_TO DO_
Copy out each line of the rows below that contains the string "computer". Case counts.
────────────────────────────────────────
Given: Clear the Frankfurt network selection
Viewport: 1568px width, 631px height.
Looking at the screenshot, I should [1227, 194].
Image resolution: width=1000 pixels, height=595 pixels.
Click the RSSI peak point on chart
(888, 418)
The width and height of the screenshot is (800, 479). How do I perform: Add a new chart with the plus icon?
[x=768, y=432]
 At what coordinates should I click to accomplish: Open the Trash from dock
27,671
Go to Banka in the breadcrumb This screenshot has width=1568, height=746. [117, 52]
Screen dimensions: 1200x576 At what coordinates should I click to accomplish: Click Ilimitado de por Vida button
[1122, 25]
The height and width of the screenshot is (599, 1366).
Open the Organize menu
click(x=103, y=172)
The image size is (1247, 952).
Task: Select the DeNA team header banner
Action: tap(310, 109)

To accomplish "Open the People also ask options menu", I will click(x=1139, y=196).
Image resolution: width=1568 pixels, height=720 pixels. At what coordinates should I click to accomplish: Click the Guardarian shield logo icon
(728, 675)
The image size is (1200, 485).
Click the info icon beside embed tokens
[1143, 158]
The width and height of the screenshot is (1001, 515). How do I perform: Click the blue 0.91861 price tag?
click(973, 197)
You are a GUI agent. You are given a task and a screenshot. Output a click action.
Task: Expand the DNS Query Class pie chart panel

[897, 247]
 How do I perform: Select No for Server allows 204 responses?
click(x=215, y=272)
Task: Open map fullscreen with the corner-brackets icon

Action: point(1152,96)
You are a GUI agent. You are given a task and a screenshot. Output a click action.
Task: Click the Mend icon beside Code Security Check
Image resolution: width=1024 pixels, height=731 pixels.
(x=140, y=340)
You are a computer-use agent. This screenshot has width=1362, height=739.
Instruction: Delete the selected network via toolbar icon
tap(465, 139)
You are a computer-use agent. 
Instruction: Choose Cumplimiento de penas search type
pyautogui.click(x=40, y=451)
────────────────────────────────────────
_IN RESPONSE_
You are a computer-use agent. This screenshot has width=1362, height=739.
You are a computer-use agent. 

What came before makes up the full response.